By presenting the original Classified Appendix — to which Hayden had apparently reverted in 2004 — rather than the up-to-date Policy, the government was presenting what they were currently using. But they hid the fact that they had made changes to it right in the middle of this litigation. A fact that would have made it clear that Courts can’t rely on Executive Orders to protect the rights of Americans, especially when they include Classified Annexes hidden within Procedures.
In its language relying on EO 12333, FISCR specifically pointed to DOD 5240.1-R. The Classified Annex to EO 12333 is required under compliance with part of that that complies with the August 27, 2007 PAA compliance.
That is, this Classified Annex is a part of the Russian dolls of interlocking directives and orders that implement EO 12333.
And they were changing, even as this litigation was moving forward.
Only, the government appears to have hidden that information from the FISCR.
Update: Clarified that NSA/CSS Policy 1-23 is what got changed.
Update: Hahaha. The copy of DOD 5240.1 R which the government submitted on December 11, 2007, still bears the cover sheet labeling it as an Annex to NSA/CSS Directive 10-30. Which of course had been superseded in 2004.
1988 version hides:
- Permission to intercept air and sea vessel radio communications to pursue international narcotics trade (Section 1)
- FBI’s role in intercepting entirely foreign communication within the US (Definitions)
- The definitions of International Commercial Communications and National Diplomatic Communications
- The kinds of things that may be a selection in that definition
- The exclusion of diplomats from the definition of US person
- The inclusion of diplomatic and commercial communication among communications that may be targeted
- Parts of the permission to spy on foreign corporate subsidies in the US
- Parts of the paragraph permitting 72 hours of SIGINT upon entry into the US
- A paragraph permitting surveillance on communications (?) with terminal in the US targeted at foreigners
- Parts of the paragraph limiting surveillance of voice and fax unless usedexclusively by a foreign power
- All of paragraph g in targeting
- All of paragraph B permitting the collection of international communications of non-resident aliens in the US
- The paragraph permitting interception of foreign interception within the US, with FISA approval
The 2004/2009 version hides:
- The definition of “transiting communications”
- Different parts of permission to spy on foreign corporate subsidies in the US
- Different parts of the paragraph permitting 72 hours of SIGINT upon entry into the US
- Different parts of the paragraph limiting surveillance of voice and fax unless used exclusively by a foreign power
If I were a court, and I found out that someone had done this, I’d be more than slightly unhappy.

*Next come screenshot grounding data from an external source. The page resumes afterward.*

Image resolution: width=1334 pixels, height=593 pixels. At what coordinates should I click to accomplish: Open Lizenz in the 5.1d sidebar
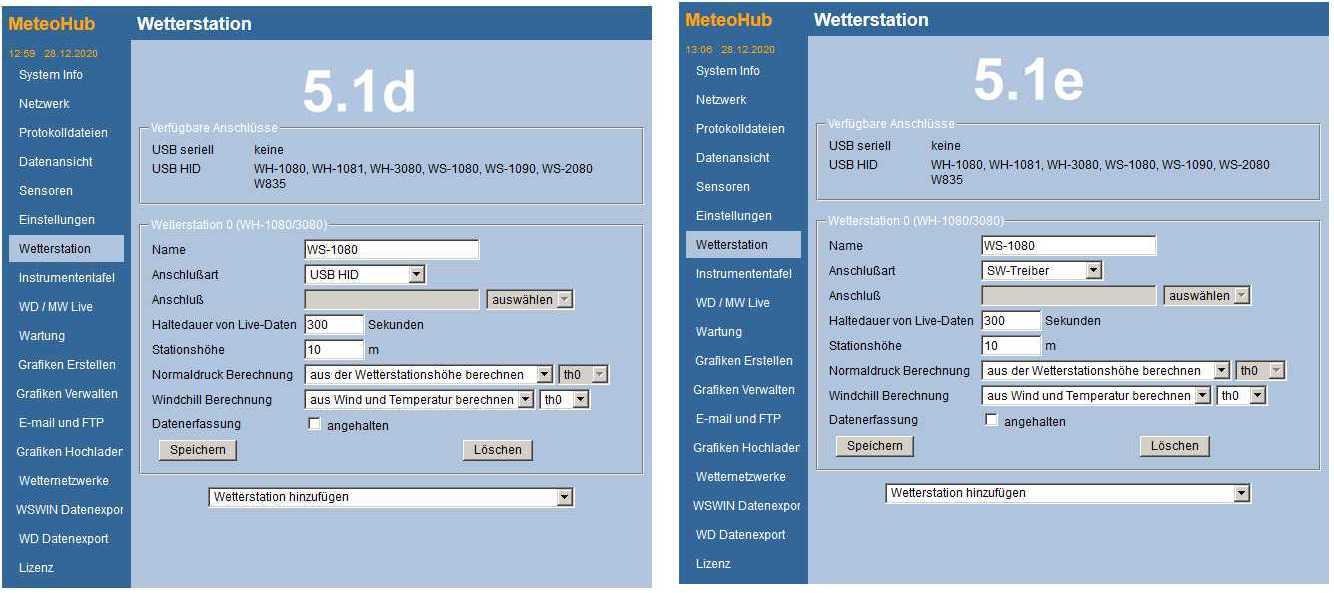tap(36, 568)
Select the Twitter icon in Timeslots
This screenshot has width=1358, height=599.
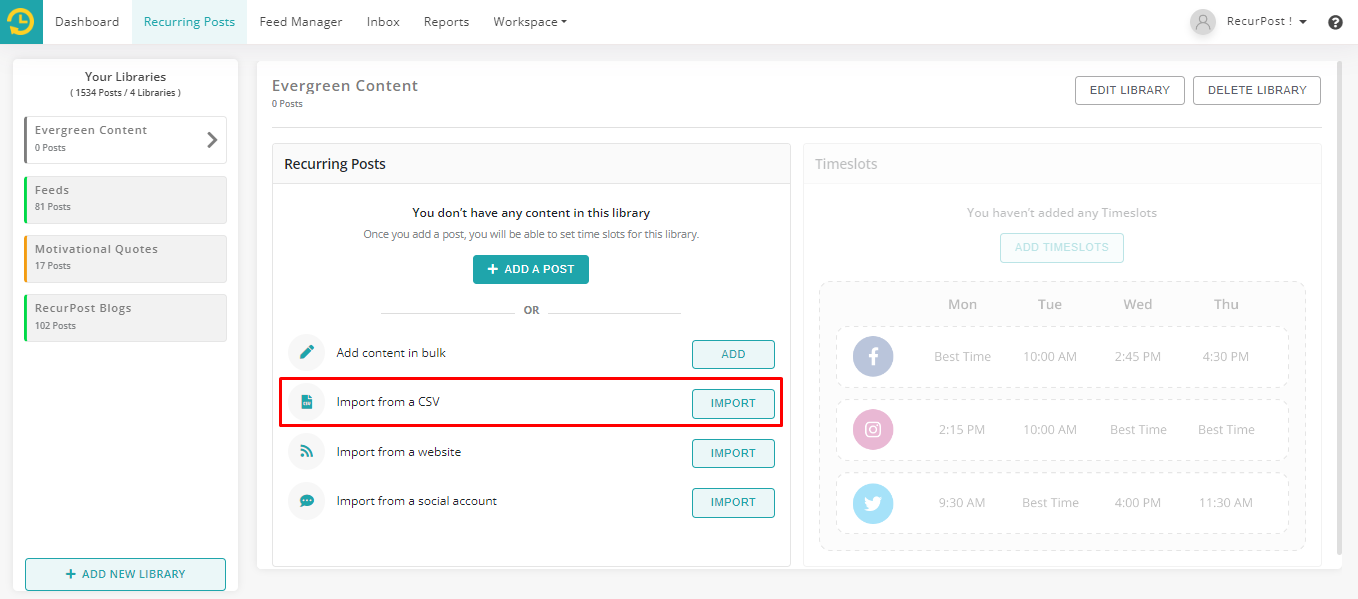click(x=872, y=503)
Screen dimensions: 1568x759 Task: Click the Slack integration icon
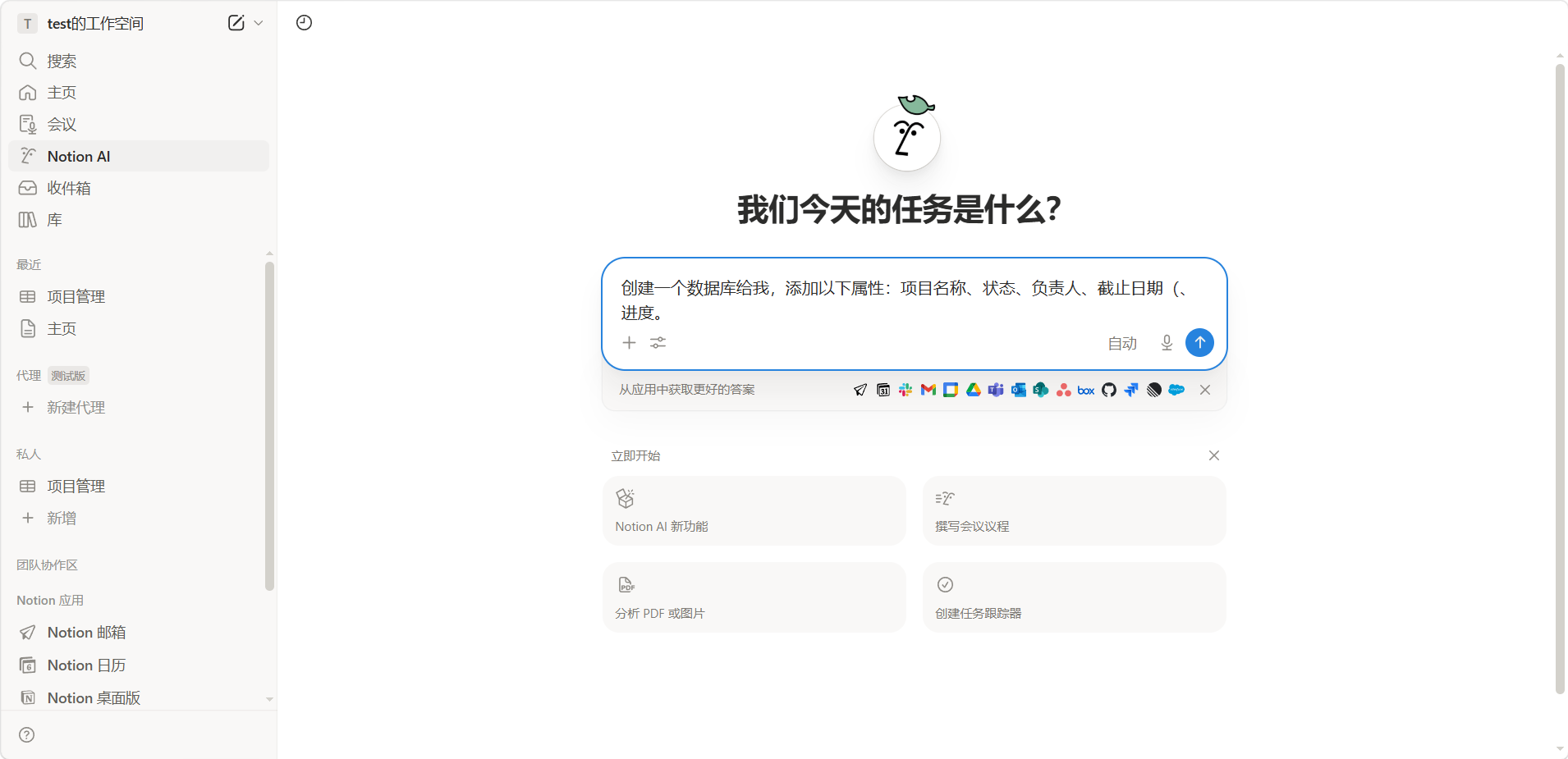(905, 390)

It’s lying to the court, and that is, I believe, Not Done by legitimate operations.
Sadly PJ Evans this is not the first time lies of this type seem to have been discovered and yet the court’s unhappiness, if it exists, has not yet been translated to tangible action.
FISC isn’t really a court. It’s a rubber stamp that occasionally complains about being expected to stamp stuff.
And this, ladies and gentlemen, is why an adversarial court presentation is a necessity. I once had the experience of discovering that opposing counsel had submitted a brief to a Federal court in which they presented legal authority from a treatise — and had ellipses-ed out the word “not” from their quote, which not surprising changed the meaning of the quote 180 degrees from what the treatise actually was asserting. The judge was not happy, and they lost big time. Who did that for the poor beleaguered FISC judge here, short of Marcy Wheeler well after the fact?
Now, assuming that the FISC court has somebody in it, like a law clerk, who might become aware of this EW post, when can we expect an Order to Show Cause re contempt, sanctions, and a reopening of the affected rulings? It would be interesting to know how the DOJ argues “no harm no foul” over this kind of chicanery.